Exercise directions -
Please output only the lines running from the one that contains "The width and" through the last line of the data below, exactly as they stand, with no pictures.

--- START ---

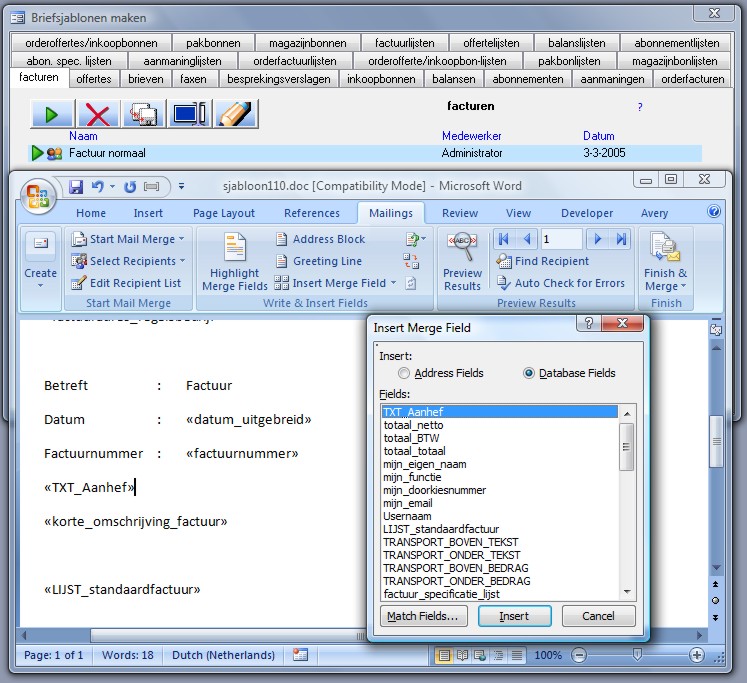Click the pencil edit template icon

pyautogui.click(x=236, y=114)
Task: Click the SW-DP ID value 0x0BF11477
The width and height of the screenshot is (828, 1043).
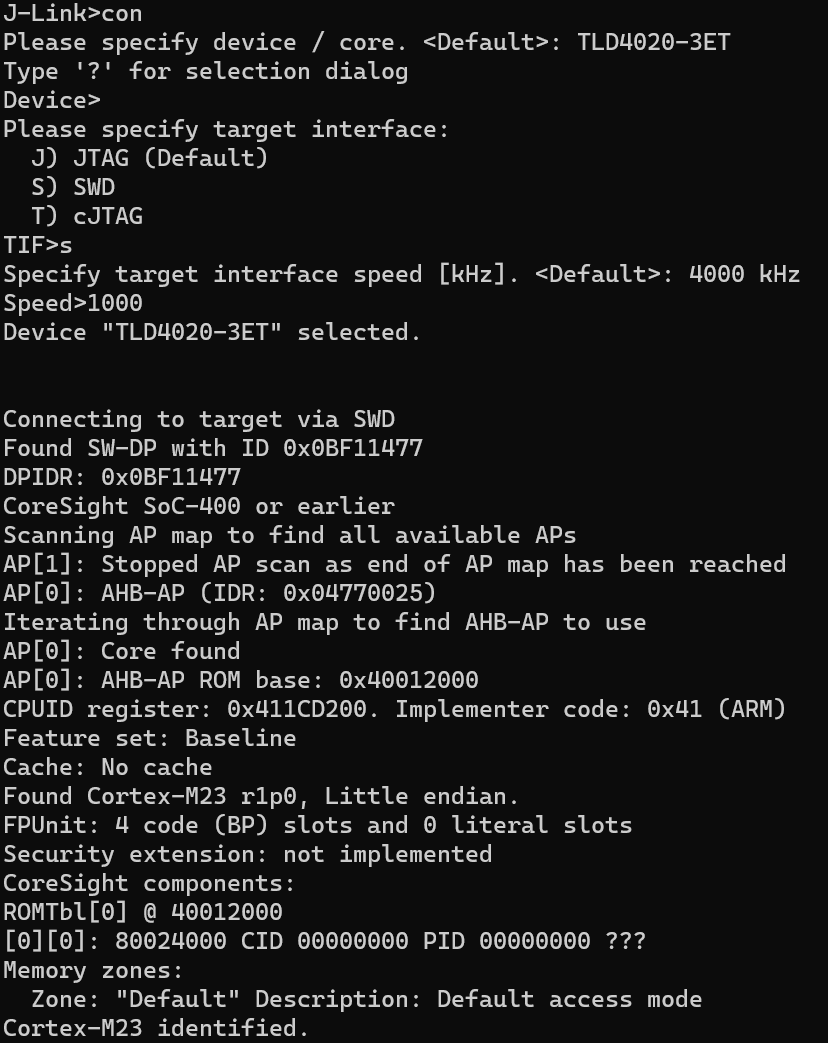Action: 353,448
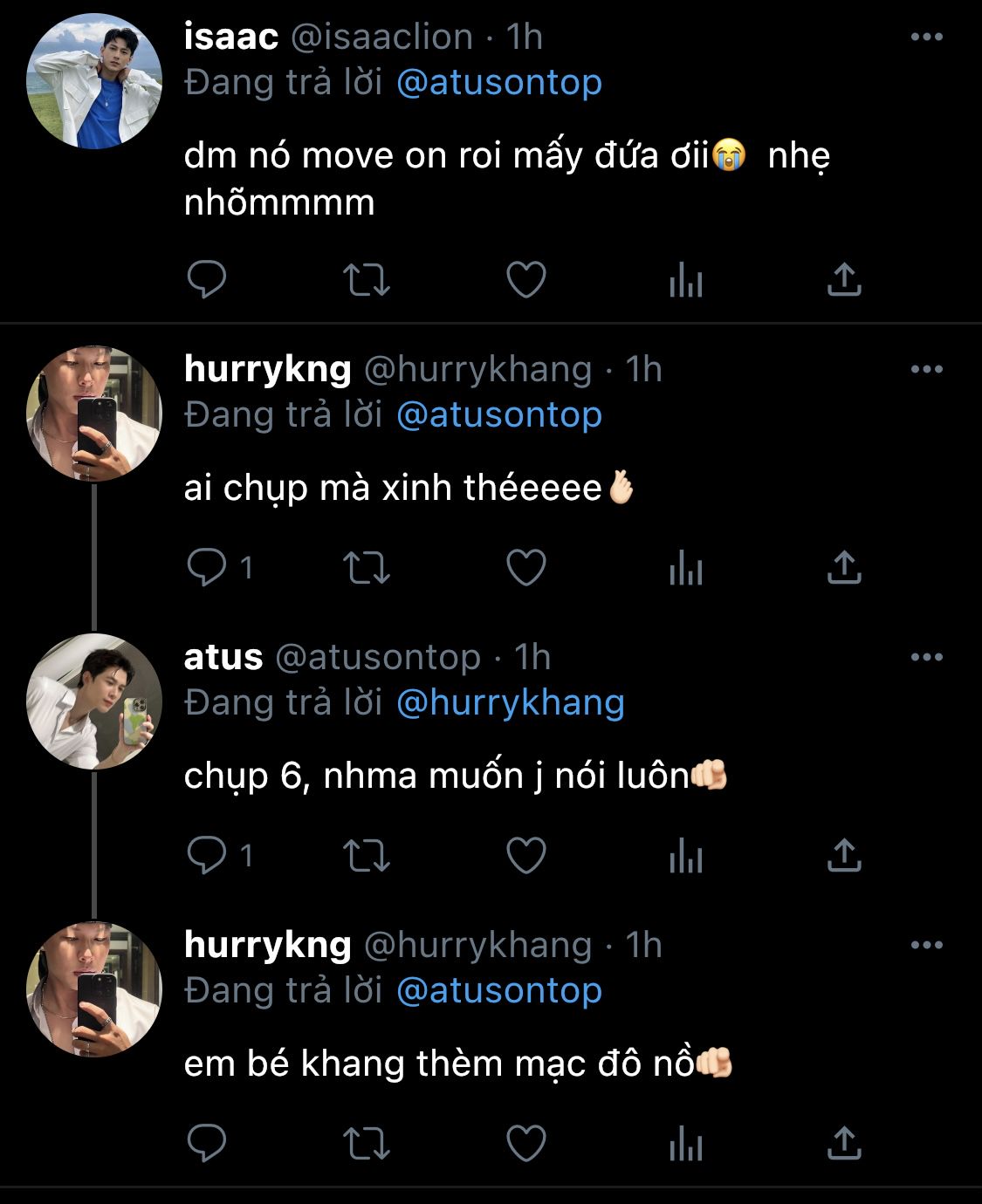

--- END ---

Solved exercise -
The width and height of the screenshot is (828, 1043).
Action: 353,448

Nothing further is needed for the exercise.